PROMPT>
Beginning with the first line and ending with the one containing "The width and height of the screenshot is (813, 689).", copy the lines of the listing below exactly; omit everything else.

⁂

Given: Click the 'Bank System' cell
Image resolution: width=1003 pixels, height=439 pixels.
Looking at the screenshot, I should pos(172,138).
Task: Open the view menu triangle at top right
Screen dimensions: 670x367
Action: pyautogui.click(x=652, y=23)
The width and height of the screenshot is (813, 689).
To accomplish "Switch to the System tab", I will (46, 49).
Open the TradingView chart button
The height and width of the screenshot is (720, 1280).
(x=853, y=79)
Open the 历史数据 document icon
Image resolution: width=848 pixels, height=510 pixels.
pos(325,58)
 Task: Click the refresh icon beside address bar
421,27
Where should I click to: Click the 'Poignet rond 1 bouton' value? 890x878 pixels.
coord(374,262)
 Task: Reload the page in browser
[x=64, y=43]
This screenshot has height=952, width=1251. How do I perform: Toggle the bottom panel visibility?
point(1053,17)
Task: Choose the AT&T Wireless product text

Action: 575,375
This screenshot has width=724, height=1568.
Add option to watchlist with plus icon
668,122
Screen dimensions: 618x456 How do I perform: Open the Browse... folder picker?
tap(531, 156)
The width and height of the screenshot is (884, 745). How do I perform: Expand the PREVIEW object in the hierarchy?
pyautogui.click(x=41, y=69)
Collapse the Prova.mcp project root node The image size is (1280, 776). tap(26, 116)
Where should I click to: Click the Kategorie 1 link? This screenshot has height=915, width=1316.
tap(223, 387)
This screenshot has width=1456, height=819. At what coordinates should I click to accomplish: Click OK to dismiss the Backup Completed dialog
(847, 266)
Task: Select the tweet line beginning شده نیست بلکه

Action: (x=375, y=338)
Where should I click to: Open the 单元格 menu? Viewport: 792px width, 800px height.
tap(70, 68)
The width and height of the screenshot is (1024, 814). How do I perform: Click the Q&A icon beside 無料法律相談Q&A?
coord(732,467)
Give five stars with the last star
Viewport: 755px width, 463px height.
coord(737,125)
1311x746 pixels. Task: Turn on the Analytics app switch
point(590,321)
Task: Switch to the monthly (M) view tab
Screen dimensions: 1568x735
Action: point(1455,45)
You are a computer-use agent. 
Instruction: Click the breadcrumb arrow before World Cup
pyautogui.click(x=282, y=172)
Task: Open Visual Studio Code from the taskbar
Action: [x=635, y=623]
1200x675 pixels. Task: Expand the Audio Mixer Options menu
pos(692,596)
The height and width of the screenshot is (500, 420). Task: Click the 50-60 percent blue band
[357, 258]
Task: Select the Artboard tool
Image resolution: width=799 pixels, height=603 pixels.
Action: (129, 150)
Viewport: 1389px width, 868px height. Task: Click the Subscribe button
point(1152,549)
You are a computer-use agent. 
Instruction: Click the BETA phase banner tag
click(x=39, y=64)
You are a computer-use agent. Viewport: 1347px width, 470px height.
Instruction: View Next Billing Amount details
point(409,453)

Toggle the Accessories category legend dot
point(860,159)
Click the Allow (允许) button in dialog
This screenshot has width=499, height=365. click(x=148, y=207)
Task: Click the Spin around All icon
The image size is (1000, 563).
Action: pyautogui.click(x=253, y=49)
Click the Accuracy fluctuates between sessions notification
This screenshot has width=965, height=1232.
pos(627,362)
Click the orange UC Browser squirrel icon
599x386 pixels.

⁂

RESPONSE TO THIS TASK>
Given: Click the 'Bank System' cell
Image resolution: width=1003 pixels, height=439 pixels.
Looking at the screenshot, I should pos(172,138).
Task: Open the view menu triangle at top right
Screen dimensions: 670x367
Action: pyautogui.click(x=652, y=23)
The width and height of the screenshot is (813, 689).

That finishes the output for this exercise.